The Table 6 reveals that a total of 2 drugs were inappropriately adjusted among 7 patients. Those drugs are Ranitidine and Tranexamic acid.

The below Table 7 shows that Dosage adjustment based on GFR which states if GFR is > 50 the dose should be changed to 75% ,if it is 10-50 dose should be changed 25% and it is < 10 it should be 10% for Tranexamic acid and for ranitidine the dose should changed if GFR is > 50 the dose should be changed to 100% ,if it is 10-50 dose should be changed 75% and it is <10 it should be 25% The below Table 8 shows that a total of 7 patients needed dosage adjustment among them 2 patients were needed dosage adjustment of ranitidine, and 5 patients were needed dosage adjustment of tranexamic acid.

The Table 9 shows that a total of 60 patients were included in the study; among them 7 (11.6) patients were Inappropriately adjusted for dose and 53(83.3) were appropriately adjusted.

Figure 6 distribution of patients based on appropriateness of dosage adjustment it states that 7 patients needed to adjusted with their dosage and for 53 patients there is no need of adjustment in dosage.

The study builds up a representative profile of dosage adjustment screening in renal failure patients in the General medicine department in a tertiary care hospital Kadapa. During the study period, a total 60 patients were included in the study, of which 28 are females and 32 were males; comparing this result to Henok Getachew et al.,⁴ the results suggest a similarity with previous studies where male preponderance was observed.

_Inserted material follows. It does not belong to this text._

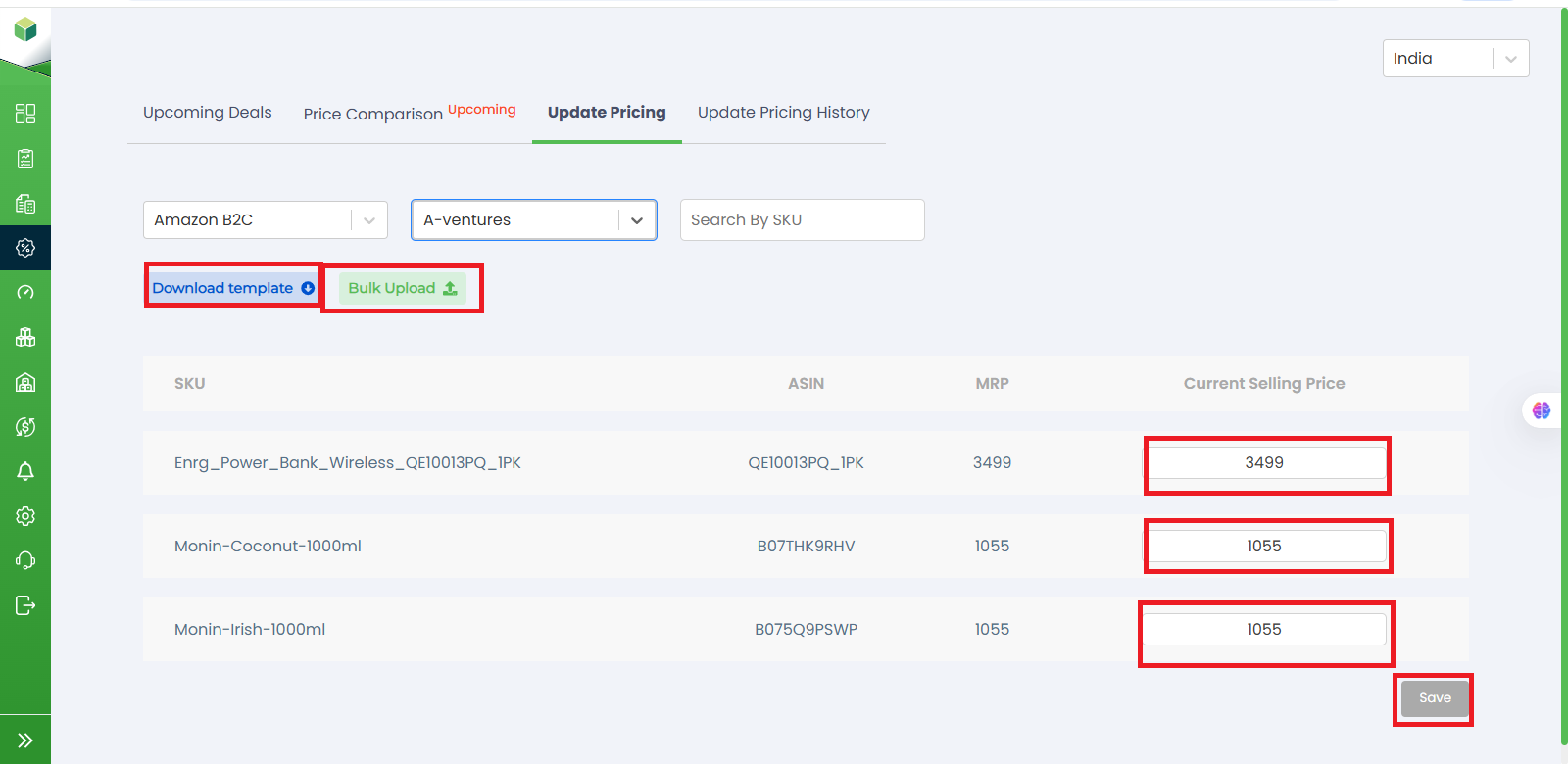Click the headset support icon
Viewport: 1568px width, 764px height.
coord(25,560)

Distribution of data based on age group and gender (Table 2) was observed in which the patients were categorized into different age groups. Where it concludes that the age group of 61-65 are highly prone to renal failure, total 15 number of patience in the study are from this group in, which males are 9 females are 6 comparing this result to Ahsan Saleem et al.,⁹ the results suggest that the age group of 41-60 are highly prone to renal failure.

Distribution of data based on GFR (Table 3) was observed in which all patients are divided based on GFR value and categorized into stages based on GFR. Stage 3 and 4 predominance’s of renal failure were observed. Comparing this result to Mauricio Stefanie et al.,¹⁰ the results suggest a similarity with a previous study where stage 3 and stage 4 patients are highly prone to renal failure.

Distribution of data based on comorbidities (Table 4) was observed in which patients were categorized based on comorbidities in which both hypertensive and diabetic patients are more prone to get renal failure. Comparing this result to Ahan Saleem et al.,⁹ the results suggest that the patients with comorbidities of hypertension and diabetics are highly prone to renal failure.

Distribution of data based on dose adjustment (Table 8) was observed in which 7 (11.6) patients were inappropriately adjusted for dose and 53 (83.3) were appropriately adjusted comparing this result to Ahan Saleem et al.;⁹ the results suggest that more than half of the drugs prescribed to CKD patients requiring dose adjustment which was not similar to our study results.

In the present study, we conclude that dosage adjustment is made in the majority of the cases in the availability of clinical calculators to estimate the renal function of CKD patients in which GFR and CCR should be assessed. Ranitidine and tranexamic acid were the drugs identified in the present study where dosage adjustment is required. Clinical pharmacists can play an essential role in dosage adjustment among renal-impaired patients.

We sincerely thank the superintendent Government General Hospital, clinical guide Dr. M. Sureshwar Reddy, Department of General Medicine, and all the study participants for taking part in this study as well duty nurse of general medicine for helping in data acquisition.